The two have established hedge funds together, and coordinated trading, the SEC filing alleged. Korchevsky also helped create offshore accounts for the Dubovoy Group.
By breaking into the wire services, some of Wall Street’s most vital and unnoticed information hubs, investigators said the hackers and traders were able to defraud investors on a massive scale while leaving no public trace, a worrying development for the increasingly intricate networks that keep the financial world online.
Two Ukrainian hackers, Oleksandr Ieremenko, 23, and Ivan Turchynov, 27, were said to have spearheaded the scheme, by cracking into the newswires and then listing the information on secret outposts accessed by traders in the U.S., Russia, Ukraine, Malta, Cyprus and France.
The hackers, who breached the wires and swiped employee credentials through a series of attacks, shared the stolen intelligence with a black-market network of traders, who would then pay the hackers a cut of their ill-gotten profits, indictments show.
Speaking in Russian, Turchynov said in an online chat in 2011 that rogue traders who made money from the hacked information would need to share a cut of their “seasonal” profits, according to the indictment.

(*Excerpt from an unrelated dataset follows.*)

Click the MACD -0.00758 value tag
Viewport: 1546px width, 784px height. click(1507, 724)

He added, “If you get really high with time you pay a fixed amount of dough a month.”
The hackers, who called the early-accessed filings “fresh stuff,” masked their movements through proxy servers and stolen employee identities, and recruited traders with videos showcasing how swiftly they could steal corporate data before its release. Traders kept “shopping lists” of the releases they wanted from select public companies, many of whom were large Fortune 500 conglomerates with heavy interest in market trading.
The ability to see a stock’s near-future generated windfalls at warp speed; in one instance, traders made half a million dollars in 36 minutes. In a 2013 scheme, the traders bought more than $8 million in shares of Align Technology after stolen documents showed that the medical-device maker’s revenues had recently soared. One day later, when the news went public, the traders cashed out for a profit of more than $1.4 million.

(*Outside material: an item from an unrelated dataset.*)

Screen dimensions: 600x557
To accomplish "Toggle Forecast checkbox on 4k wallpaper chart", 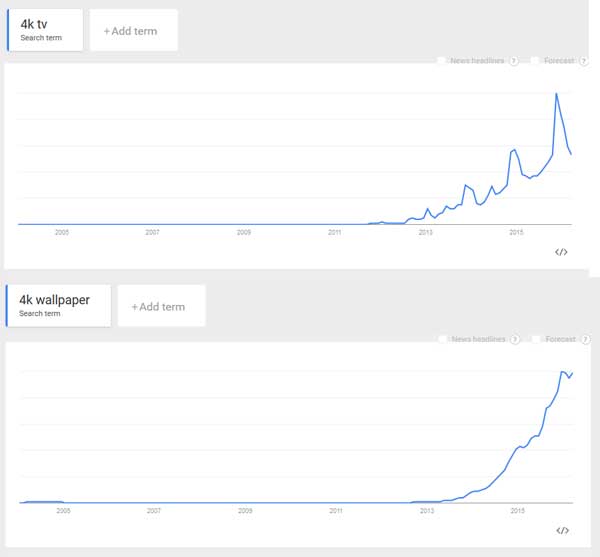I will click(536, 339).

The hackers tapped an armament of brute-force, injection and “spear-phishing” attacks, bulldozing through security systems, implanting malicious code or persuading employees to click on booby-trapped links.
SEC investigators unraveled the scheme with the help of “enhanced trading surveillance” technology, White said, which can comb through millions of financial trades, track suspicious behavior and otherwise sniff out threats to “the integrity of our markets.”
The charged traders included Vitaly Korchevsky, 49, an investment advisor who ran once managed mutual funds for Morgan Stanley; Arkadiy Dubovoy, 50, and Igor Dubovoy, 28, a father-and-son team living in Alpharetta, Georgia; and a relative, Pavel Dubovoy, 32, in Ukraine.
The traders were helped by four co-conspirators in Alpharetta and Suwanee, Georgia; Glenn Mills, Pennsylvania; and Brooklyn, two of whom were formerly broker-dealers registered with the SEC. The indictments and complaints did not list attorneys for those charged.
These hackers aren’t alone in setting their sights on hyper-profitable market-moving events. In December, FireEye told the Federal Bureau of Investigation that another hacker group, called FIN4, had targeted the computer networks of more than 100 health care, law and pharmaceutical firms, hoping to grab insider intelligence on “impending market catalysts” that could help the group rake in cash from lucrative trades.
The case also echoes a decade-old scheme masterminded by two employees of Estonian financial-services firm Lohmus Haavel & Viisemann, whose theft of Business Wire releases netted them nearly $8 million in illicit profits before their arrest. The firm agreed to a civil settlement and $14 million in fines.
The wire services said they were cooperating closely with federal investigators, and Business Wire, a subsidiary of Warren Buffett’s investment empire Berkshire Hathaway, said it had hired a cybersecurity team to test its systems and ensure its “network is fully operational and secure.”